SELECTED EXCERPT:
===

What is planer snipe and what causes snipe? How to eliminate or fix snipe on a planer? Don’t let snipe ruin your woodworking projects! In this article, Cutech will share you two essential ways to reduce planer snipe.

What is Planer Snipe?

Professional looking woodworking projects don't just happen on their
own. They start with woodstock that's milled to precision. So don't
let snipe get in the way of your professional-quality project.
Woodworking snipe is a noticeably deep cut on the lead end or tail
end of a board after it passes through a benchtop planer. Sniped
boards have a different thickness at the ends than in the middle.

What Causes Snipe?

Snipe occurs when uneven pressure is created as the board passes
from one pressure roller to the next. The pressure rollers are located
on either side of the cutterhead. The upper frame, which houses the
cutterhead, motor, and pressure rollers, is driven up and down by
leadscrews and guided by guideposts. There is an uneven distribution
of forces securing the board. This variation in reaction forces is most
pronounced at the ends of the boards when only one roller is
securing the board in place. As a result, the cutterhead removes
more material at the ends of the board than desired, a phenomenon
known as snipe.

2 Essential Ways to Reduce Snipe

To mitigate snipe, consider the following steps.

===

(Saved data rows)
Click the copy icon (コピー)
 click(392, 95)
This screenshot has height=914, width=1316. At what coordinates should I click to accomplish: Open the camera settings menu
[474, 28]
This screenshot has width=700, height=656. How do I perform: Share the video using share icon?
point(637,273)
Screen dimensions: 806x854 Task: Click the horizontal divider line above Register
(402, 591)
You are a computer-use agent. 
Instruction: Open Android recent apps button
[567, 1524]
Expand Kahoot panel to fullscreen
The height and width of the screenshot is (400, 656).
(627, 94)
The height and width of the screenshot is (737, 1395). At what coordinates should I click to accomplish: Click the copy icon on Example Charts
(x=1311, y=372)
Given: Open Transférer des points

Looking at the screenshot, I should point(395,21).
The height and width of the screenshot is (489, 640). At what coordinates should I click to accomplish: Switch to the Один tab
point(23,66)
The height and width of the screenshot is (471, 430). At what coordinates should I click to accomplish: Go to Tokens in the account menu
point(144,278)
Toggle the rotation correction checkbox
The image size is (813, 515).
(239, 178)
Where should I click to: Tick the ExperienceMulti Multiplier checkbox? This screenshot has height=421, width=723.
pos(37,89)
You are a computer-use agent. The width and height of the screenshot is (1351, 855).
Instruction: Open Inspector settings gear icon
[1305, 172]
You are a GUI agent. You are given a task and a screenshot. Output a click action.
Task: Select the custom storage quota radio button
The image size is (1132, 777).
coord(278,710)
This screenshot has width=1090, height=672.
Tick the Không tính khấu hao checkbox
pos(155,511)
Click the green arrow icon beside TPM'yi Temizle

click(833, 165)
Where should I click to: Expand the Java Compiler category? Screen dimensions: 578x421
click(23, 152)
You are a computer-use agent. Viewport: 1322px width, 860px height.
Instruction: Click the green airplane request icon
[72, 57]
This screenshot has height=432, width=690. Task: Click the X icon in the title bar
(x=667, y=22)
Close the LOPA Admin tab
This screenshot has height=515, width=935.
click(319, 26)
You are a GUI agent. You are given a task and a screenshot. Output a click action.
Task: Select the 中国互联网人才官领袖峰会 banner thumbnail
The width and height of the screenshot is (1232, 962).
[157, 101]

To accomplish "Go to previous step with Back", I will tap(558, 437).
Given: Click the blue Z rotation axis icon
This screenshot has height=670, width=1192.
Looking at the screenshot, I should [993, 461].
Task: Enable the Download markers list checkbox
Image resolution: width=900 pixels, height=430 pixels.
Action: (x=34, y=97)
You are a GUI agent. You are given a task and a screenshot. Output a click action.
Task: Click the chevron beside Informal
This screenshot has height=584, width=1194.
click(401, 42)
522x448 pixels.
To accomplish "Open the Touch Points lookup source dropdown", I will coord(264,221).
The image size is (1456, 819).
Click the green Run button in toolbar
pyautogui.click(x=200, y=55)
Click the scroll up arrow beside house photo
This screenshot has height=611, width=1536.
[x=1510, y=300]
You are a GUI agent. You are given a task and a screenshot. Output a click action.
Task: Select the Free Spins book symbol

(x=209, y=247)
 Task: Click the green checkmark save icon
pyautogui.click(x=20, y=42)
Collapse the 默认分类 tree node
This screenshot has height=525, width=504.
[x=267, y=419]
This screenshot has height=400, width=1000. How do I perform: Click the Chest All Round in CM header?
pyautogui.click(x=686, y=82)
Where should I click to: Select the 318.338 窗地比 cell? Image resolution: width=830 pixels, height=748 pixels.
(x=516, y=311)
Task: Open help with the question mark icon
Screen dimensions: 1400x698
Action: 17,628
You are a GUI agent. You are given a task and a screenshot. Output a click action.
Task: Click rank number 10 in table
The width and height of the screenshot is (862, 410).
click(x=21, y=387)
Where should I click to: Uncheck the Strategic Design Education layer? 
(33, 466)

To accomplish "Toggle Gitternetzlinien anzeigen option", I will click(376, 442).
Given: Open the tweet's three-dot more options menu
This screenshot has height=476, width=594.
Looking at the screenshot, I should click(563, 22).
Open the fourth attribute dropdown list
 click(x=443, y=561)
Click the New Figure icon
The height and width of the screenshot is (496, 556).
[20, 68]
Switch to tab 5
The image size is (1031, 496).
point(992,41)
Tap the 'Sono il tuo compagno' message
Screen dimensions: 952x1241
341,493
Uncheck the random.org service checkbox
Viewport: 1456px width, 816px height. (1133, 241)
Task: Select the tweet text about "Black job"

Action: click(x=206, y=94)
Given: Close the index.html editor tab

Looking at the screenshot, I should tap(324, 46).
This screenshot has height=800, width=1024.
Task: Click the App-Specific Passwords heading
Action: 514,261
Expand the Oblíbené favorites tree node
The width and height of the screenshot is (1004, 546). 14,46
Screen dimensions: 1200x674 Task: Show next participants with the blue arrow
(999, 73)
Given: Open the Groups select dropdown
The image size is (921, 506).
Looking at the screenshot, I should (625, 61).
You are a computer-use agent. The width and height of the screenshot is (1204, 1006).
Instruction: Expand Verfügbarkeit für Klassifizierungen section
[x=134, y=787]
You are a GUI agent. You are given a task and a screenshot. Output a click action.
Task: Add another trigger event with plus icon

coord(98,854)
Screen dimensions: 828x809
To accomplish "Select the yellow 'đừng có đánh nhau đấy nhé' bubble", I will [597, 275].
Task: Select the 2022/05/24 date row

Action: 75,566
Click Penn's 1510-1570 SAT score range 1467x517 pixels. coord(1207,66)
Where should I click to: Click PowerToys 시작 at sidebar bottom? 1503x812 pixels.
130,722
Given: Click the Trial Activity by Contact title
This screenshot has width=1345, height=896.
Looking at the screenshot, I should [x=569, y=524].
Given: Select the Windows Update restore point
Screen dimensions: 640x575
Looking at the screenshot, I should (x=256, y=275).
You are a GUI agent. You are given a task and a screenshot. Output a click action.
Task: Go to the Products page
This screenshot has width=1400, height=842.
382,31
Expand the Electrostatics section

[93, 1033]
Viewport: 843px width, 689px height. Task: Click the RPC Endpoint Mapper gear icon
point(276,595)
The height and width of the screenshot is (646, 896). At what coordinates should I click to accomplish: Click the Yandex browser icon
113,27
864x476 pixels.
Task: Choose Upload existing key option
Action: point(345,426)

===

SHORT TASK 1:
For each statement, say whether it agrees with the planer snipe article, answering yes or no and quoting the deciding words from the article. (a) The pressure rollers sit on either side of the cutterhead. (b) Guideposts drive the upper frame up and down. (c) The variation in reaction forces is most pronounced in the middle of the board.
SHORT TASK 2:
Proceed with the planer snipe article, starting right after its final sentence.
The rows stand apart from the planer snipe article and are separate material.

EXERCISE OUTPUT 1:
(a) Yes: "The pressure rollers are located on either side of the cutterhead."
(b) No: "is driven up and down by leadscrews and guided by guideposts."
(c) No: "This variation in reaction forces is most pronounced at the ends of the boards when only one roller is securing the board in place."

EXERCISE OUTPUT 2:
  1. Make certain that boards are sufficiently supported
    First, make certain that boards are sufficiently supported. This is especially recommended for boards longer than 4 feet, since longer boards have an unsupported weight that weighs down the end of the board. The unsupported weight works against keeping the stock flat.
    To avoid this problem use stands whenever long boards are being planed.
    If you don’t have stands you can also offset board drop by gently lifting the free end of a board slightly on the infeed side and again on the outfeed. While this procedure doesn’t completely resolve the issue of snipe, the problem should be reduced.
  2. Use scrap boards of equal thickness
    Another solution is to use scrap boards of equal thickness. You would butt the workpieces end-to-end emulating one long workpiece. Use scrap boards of the same thickness, placing one in front and the other behind your finished workpiece. This way, snipe would occur on the scrap boards rather than your finished workpiece. Although this step is more tedious, it will allow you to avoid the issue of snipe altogether.

Using Cutech Planers to Prevent Snipe

CUTECH offers a planer model known as the 40200H that features
SNIPE LOCK. SNIPE LOCK helps reduce snipe by locking the
cutterhead into position when planing. Set the feature to unlock
when raising or lowering the cutterhead, then set it back to the
locked position before planing your workpiece.

The 40600H, 40700H and 40800H models utilize 4 lead screws to
mobilize the upper frame. Guideposts are not necessary with these
models because our patented coupling design gives a comparable
and, in some situations, better performance than the addition of the
snipe lock feature included in the 40200H.
Whether you are an experienced woodworker or someone just
starting out, don’t let the tools you use prevent you from doing your
best work. See the full line of CUTECH jointers, planers and
accessories on our website.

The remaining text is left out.